Berg is a visual wizard. His ad for Philips, “Carousel,” is one of the most remarkable visual feats of recent memory. I’m really interested to see what he does with a feature film at this point. “Videodrome” is a movie I adore, a major step for David Cronenberg, and as personal a horror film as we got in the ’80s from anyone. The underlying themes of the film have only become more timely in the years since it was released, and next year will be the 30th anniversary. It helps for me to remember that when I contemplate what screenwriter Ehren Kruger might have done with the material.
Here’s “Carousel,” the short film that put Berg on the map:
Without any specific insight into the approach, I’m certainly not going to naysay this project. Berg is talented enough to make me want to see what he can do.
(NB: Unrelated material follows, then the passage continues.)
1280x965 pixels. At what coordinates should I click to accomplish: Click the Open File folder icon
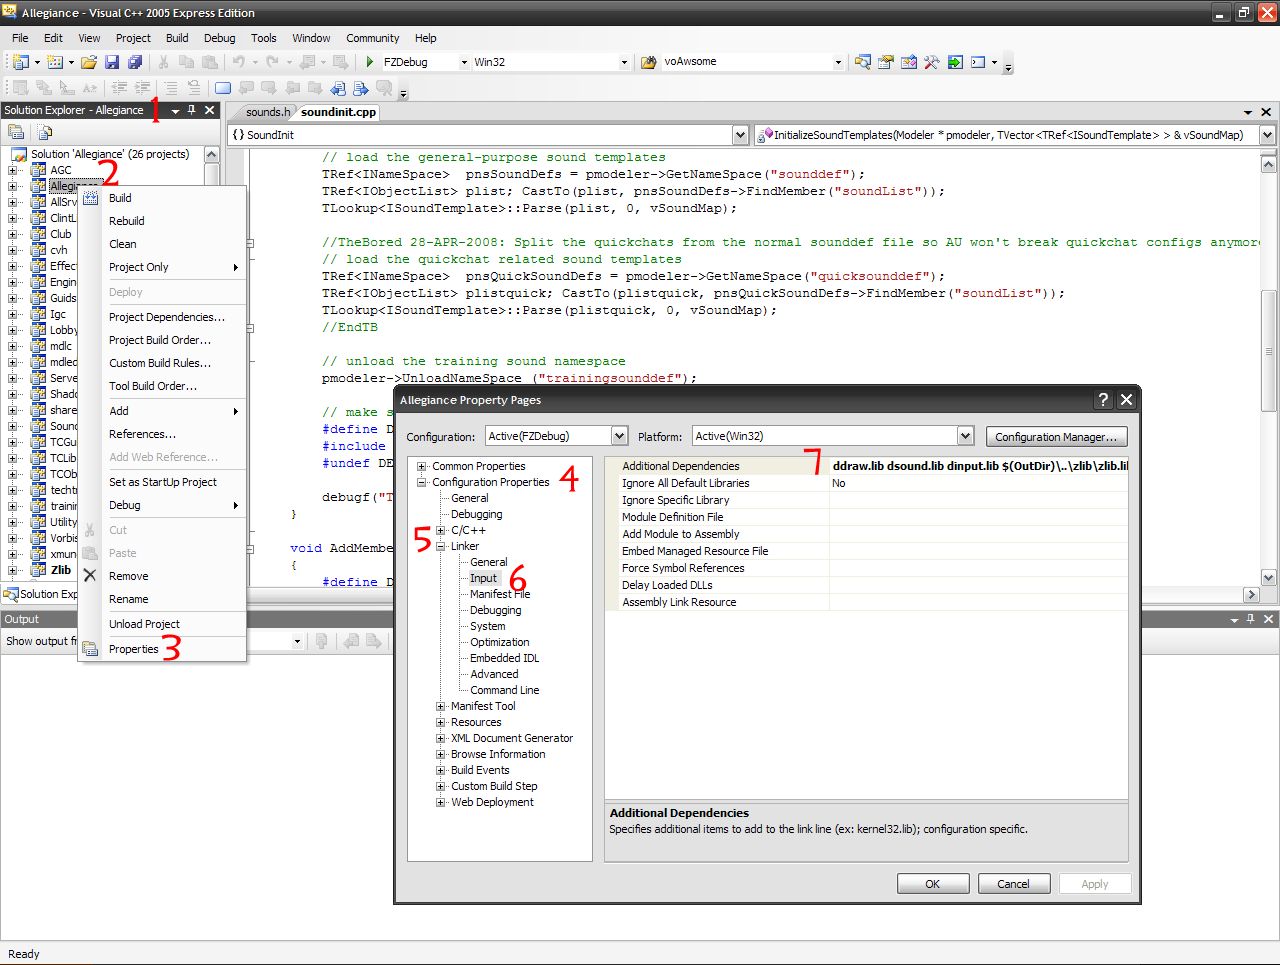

And while the bar is set very very high by the hallucinatory original film, I’ve always heard from people who read Cronenberg’s early drafts of the script that they felt like the film was just a fraction of his overall vision. I think there’s room to take the ideas of information smuggled into our DNA via the media we ingest and really run with them. Is Kruger the right guy to pull it off?
We’ll see. Right now, Berg is just in conversations with the studio, and not officially attached. It’s a long way from this to a greenlight, so this is still a hypothetical, but an extremely intriguing one.